La mezcla mortal de amor y trabajo sigue dando ejemplos terribles
Ha pasado exactamente un siglo, pero el ballet sigue, quizá a su pesar, generando tragedia. Después del ataque con ácido a Serguéi Filin, director del Bolshói, en las calles de Moscú a mediados del pasado mes de enero, la policía rusa se ha mostrado cautelosa. Ha interrogado dos veces a Nikolái Tsiskaridze, y también a una treintena de empleados del teatro. Tsiskaridze, primer bailarín, de 39 años y de origen georgiano, es enemigo declarado de Filin en el Bolshói. Se ha proclamado inocente, pero, aun a riesgo de dañar para siempre su imagen pública, y sin una gota de compasión, no ha ocultado el odio cerval hacia su rival. Tsiskaridze, que goza de protección política al más alto nivel (veranea con Putin en la Costa Azul francesa) y tiene una extensa prole de fanáticos balletómanos en torno, optó al puesto de director en 2011, desapareciendo misteriosamente después de la quiniela. Filin llegó al puesto en marzo de 2011, después de que su predecesor fuera vapuleado con fotos privadas en una falsa web del teatro.
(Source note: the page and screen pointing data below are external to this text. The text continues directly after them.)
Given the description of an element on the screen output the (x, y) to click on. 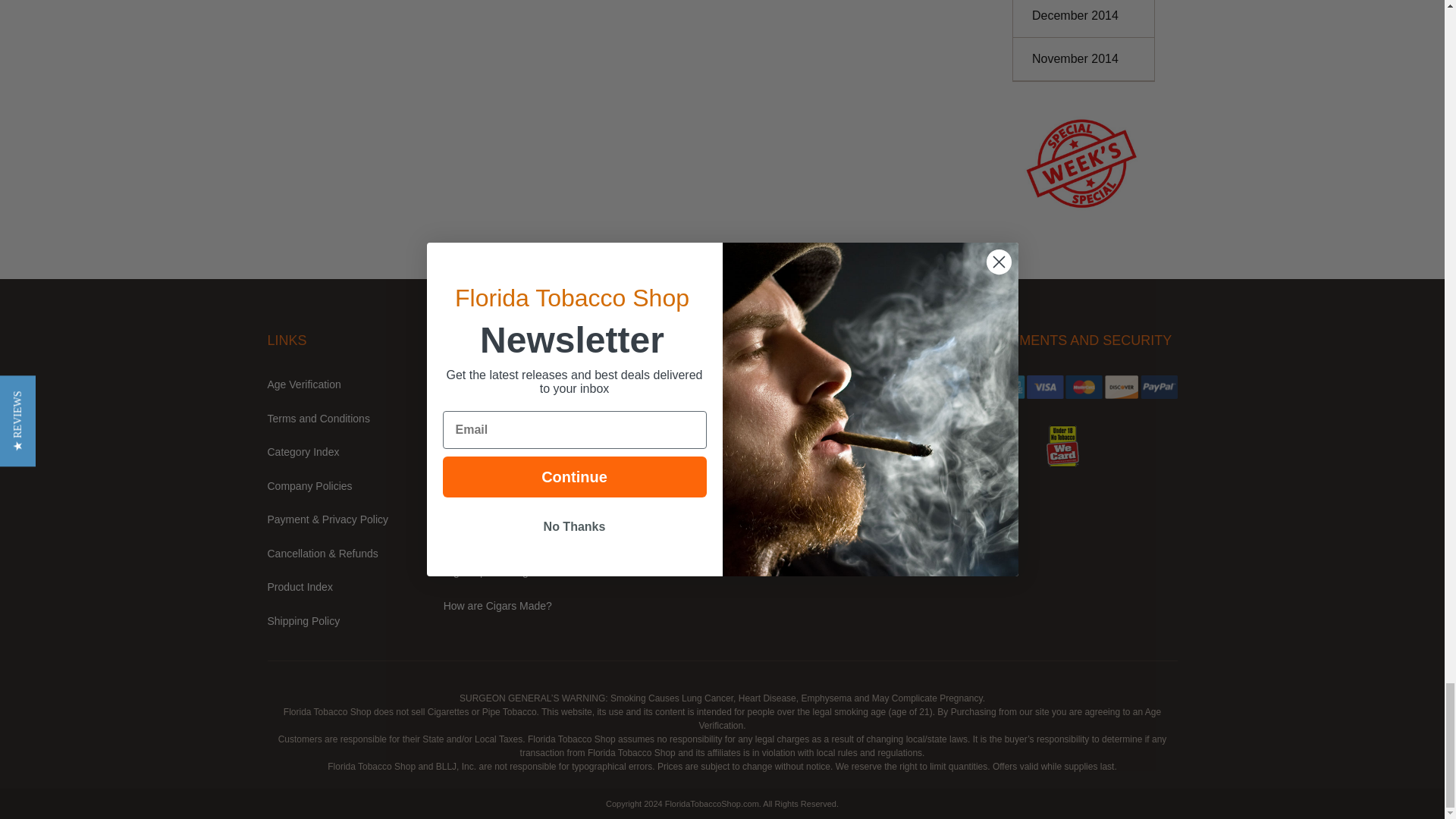
Subscribe to our Blog (941, 383)
Like Us on Facebook (809, 383)
Follow Us on Pinterest (889, 383)
Follow Us on Twitter (836, 383)
Follow Us on Instagram (915, 383)
Subscribe to our Channel (863, 383)
Given the description of an element on the screen output the (x, y) to click on. 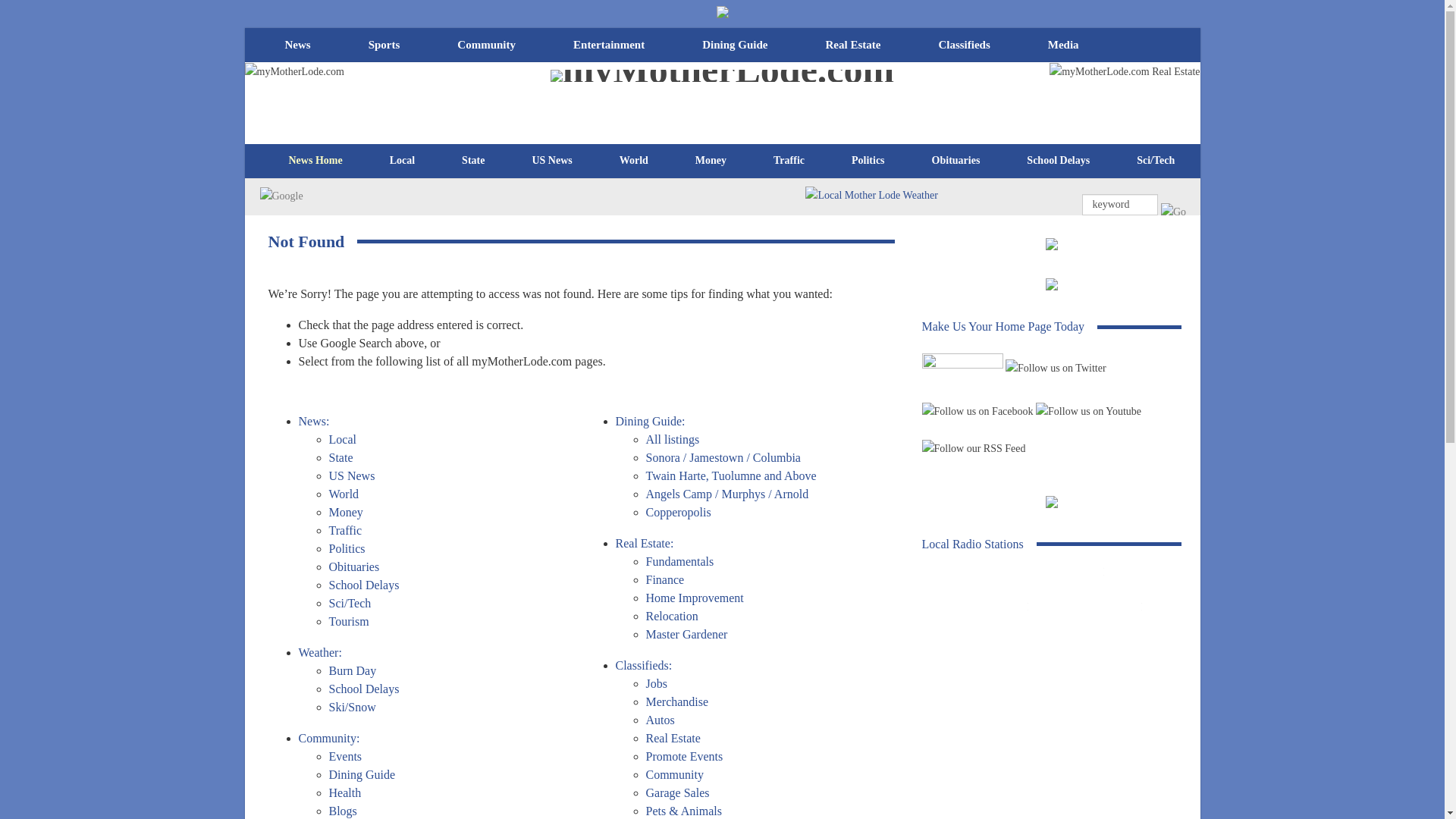
Community (486, 44)
Money (710, 160)
Obituaries (956, 160)
Local (402, 160)
US News (551, 160)
News Home (314, 160)
Dining Guide (734, 44)
World (633, 160)
Sports (384, 44)
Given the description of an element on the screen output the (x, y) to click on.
La balletomanía es inocua en sí misma, el problema lo generan los balletómanos, esa presión enfermiza sobre los artistas que llega a perjudicar los resultados artísticos.
Recientemente, dos estrellas del Bolshói, Natalia Osipova e Iván Vasiliev, abandonaron la casa moscovita para marcharse a San Petersburgo, al teatro Mijáilovski que dirige Nacho Duato con contratos muy ventajosos patrocinados por el llamado zar de los pepinos, un comerciante de hortalizas que juega a ser un nuevo Diaghilev. Tsiskaridze, sorprendido por las dimensiones del caso de Filin y enarbolando una cierta campaña de persecución a su persona, ha dicho respecto a estas deserciones: “Me arrepiento de no haberlo hecho yo mismo”. La dirección del teatro trató de despedirle hace un año, pero fracasó. El bailarín respondón ha vuelto a la carga: “Los métodos de 1937 están de vuelta”, ha dicho, en alusión a las purgas estalinistas.
Cisne negro es una pésima película de ballet, pero se la vuelve a citar con insistencia a tenor de los terribles sucesos de Moscú. El filme se pierde en un sordo gorjeo de aves enfermas donde la única verdad es el sufrimiento de las bailarinas ante un montón de agentes externos… e internos. Son las leyendas negras que a veces dan una sorda bofetada a la realidad. “Si a todo esto le sumas las otras tres plagas actuales: el sida, la anorexia y las drogas, ¿qué nos queda en el ballet?”, dice una antigua bailarina francesa desde su retiro de Montecarlo. “Tampoco debe escribirse un libro sobre estos accidentes laborales: se convertiría en un terrorífico manual de instrucciones”.